• **EXTRACT TO READ**:
Readings on Machine Learning: Bayesian Statistics
The following materials is based on the Chapter 05 of Machine Learning: A Probabilistic Approach and some examples from (Mackay, 2003)^{1} and (Bishop, 2006)^{2}.
Discussion highlights
 Posterior distribution (page 149): Using the posterior distribution \( p(\theta\mid\mathcal{D}) \) to summarize everything we know about a set of unknown variables is at the core of Bayesian statistics.
 Prior of \( \theta \): \( p(\theta) \)
 Likelihood of \( \theta \): \( p(\mathcal{D}\mid\theta) \)
 Posterior: \[ p(\theta\mid\mathcal{D}) = \frac{p(\mathcal{D}\mid\theta)p(\theta)}{p(\mathcal{D})} = \frac{p(\mathcal{D}\mid\theta)p(\theta)}{\int_{\theta} p(\mathcal{D}\mid\theta)p(\theta) d\theta} \]
 The challenge of estimating \( p(\theta\mid\mathcal{D}) \) is the computation of \( \int_{\theta} p(\mathcal{D}\mid\theta)~p(\theta) d\theta \)
 Maximum a posteriori estimation (page 149  150): MAP estimate identifies the mode of the posterior
\[ \hat{\theta} = \text{argmax}_{\theta} p(\theta\mid\mathcal{D}) = \text{argmax}_{\theta} p(\mathcal{D}\mid\theta) p(\theta) \]
 The existence of efficient algorithms: (1) essentially, this is an optimization problem; (2) no need to compute \( p(\mathcal{D}) \)
 The connection with regularization. For example, in linear regression, \( \ell_2 \) regularization is equivalent to the Bayesian linear regression with a standard Gaussian prior on \( \theta \), \( \mathcal{N}(\theta\mid 0, \sigma^2I) \).

• **DO THIS**: Retype the part of the Bayesian statistics notes that runs from "Readings on Machine" down to "of Bayesian statistics.", keeping every word and symbol the same.

• **ROWS**:
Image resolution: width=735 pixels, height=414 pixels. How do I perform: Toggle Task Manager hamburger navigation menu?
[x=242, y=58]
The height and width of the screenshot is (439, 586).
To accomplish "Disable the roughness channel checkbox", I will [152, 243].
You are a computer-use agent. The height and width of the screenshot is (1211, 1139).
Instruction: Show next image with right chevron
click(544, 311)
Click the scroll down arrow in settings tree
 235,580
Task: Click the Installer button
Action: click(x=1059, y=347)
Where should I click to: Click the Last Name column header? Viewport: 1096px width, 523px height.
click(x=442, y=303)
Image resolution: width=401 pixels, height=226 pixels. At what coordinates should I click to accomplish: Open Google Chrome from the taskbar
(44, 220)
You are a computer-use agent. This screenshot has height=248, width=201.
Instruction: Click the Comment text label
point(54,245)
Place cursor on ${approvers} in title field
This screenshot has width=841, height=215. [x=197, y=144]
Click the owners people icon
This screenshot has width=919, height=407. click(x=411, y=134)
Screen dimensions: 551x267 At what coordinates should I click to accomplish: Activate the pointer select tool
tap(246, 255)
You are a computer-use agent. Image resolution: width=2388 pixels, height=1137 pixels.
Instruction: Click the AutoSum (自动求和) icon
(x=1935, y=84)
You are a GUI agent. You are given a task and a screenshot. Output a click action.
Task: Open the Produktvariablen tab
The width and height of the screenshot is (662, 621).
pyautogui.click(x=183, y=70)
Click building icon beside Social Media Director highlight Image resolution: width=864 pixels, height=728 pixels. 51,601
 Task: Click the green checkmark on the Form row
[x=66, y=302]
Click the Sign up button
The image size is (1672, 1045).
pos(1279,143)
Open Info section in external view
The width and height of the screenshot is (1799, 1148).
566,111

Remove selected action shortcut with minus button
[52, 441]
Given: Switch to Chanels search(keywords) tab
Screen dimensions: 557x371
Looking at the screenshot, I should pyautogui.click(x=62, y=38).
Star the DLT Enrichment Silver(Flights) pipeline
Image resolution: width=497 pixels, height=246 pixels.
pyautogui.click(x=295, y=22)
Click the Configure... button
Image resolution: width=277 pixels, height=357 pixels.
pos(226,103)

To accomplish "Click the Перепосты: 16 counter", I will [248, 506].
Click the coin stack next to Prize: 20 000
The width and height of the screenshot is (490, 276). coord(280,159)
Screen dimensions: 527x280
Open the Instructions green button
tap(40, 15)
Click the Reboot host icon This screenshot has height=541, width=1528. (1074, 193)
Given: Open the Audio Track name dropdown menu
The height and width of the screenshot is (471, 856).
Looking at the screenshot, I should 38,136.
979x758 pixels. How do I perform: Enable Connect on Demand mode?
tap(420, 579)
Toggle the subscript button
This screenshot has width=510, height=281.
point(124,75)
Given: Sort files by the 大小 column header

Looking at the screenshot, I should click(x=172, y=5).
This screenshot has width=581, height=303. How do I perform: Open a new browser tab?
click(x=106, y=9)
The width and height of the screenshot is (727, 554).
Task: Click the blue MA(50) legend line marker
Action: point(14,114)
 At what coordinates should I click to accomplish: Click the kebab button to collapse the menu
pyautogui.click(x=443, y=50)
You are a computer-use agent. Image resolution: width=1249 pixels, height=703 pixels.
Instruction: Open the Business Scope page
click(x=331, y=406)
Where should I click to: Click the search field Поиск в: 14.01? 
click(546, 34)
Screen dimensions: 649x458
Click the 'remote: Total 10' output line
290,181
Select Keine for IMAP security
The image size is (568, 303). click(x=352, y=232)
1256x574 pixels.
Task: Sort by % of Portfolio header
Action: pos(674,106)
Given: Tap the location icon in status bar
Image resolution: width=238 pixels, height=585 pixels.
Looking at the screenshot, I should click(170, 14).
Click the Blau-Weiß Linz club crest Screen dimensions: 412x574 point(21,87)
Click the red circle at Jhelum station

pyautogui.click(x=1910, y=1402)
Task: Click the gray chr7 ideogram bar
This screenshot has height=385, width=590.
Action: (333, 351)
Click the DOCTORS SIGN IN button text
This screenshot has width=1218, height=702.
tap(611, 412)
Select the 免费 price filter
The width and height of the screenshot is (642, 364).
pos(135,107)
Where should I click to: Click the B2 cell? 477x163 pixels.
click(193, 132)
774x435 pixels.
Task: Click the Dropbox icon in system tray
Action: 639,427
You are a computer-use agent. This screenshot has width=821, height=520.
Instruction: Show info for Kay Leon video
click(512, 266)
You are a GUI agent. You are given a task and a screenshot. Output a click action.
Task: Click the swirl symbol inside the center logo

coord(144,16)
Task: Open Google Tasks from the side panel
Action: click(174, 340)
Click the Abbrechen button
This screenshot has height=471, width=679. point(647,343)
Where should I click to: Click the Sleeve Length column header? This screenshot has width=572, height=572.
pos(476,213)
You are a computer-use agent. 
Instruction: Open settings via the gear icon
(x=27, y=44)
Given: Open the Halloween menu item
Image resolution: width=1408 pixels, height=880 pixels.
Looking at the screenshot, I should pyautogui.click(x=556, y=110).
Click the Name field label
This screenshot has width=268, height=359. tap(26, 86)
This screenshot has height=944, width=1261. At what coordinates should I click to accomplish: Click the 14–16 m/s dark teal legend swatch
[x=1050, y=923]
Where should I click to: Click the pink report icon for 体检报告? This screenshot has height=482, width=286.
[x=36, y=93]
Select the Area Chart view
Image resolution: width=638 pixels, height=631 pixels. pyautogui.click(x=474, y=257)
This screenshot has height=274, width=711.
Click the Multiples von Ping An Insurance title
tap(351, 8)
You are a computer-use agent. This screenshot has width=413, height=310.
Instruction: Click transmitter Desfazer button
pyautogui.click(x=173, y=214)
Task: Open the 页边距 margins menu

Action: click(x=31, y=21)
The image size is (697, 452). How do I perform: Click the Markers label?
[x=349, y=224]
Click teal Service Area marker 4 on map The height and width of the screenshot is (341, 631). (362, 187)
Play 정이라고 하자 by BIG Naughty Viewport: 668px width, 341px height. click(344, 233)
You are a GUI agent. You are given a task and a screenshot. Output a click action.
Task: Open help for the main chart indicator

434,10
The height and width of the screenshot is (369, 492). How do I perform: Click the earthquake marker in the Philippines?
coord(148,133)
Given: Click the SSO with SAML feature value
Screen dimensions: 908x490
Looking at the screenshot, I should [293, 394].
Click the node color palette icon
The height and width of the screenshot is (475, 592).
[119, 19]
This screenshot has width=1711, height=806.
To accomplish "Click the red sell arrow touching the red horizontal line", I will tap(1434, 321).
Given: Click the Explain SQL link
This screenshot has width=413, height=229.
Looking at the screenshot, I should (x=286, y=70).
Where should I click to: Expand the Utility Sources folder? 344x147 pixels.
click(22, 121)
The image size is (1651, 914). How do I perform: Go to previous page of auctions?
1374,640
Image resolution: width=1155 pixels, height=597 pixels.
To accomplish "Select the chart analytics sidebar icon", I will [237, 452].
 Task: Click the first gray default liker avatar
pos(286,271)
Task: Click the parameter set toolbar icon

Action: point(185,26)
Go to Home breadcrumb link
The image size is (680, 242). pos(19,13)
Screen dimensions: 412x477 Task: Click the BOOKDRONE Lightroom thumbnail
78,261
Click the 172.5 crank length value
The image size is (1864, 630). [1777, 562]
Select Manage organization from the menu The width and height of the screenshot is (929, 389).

• **ANSWER TO THE TASK**:
Readings on Machine Learning: Bayesian Statistics
The following materials is based on the Chapter 05 of Machine Learning: A Probabilistic Approach and some examples from (Mackay, 2003)^{1} and (Bishop, 2006)^{2}.
Discussion highlights
 Posterior distribution (page 149): Using the posterior distribution \( p(\theta\mid\mathcal{D}) \) to summarize everything we know about a set of unknown variables is at the core of Bayesian statistics.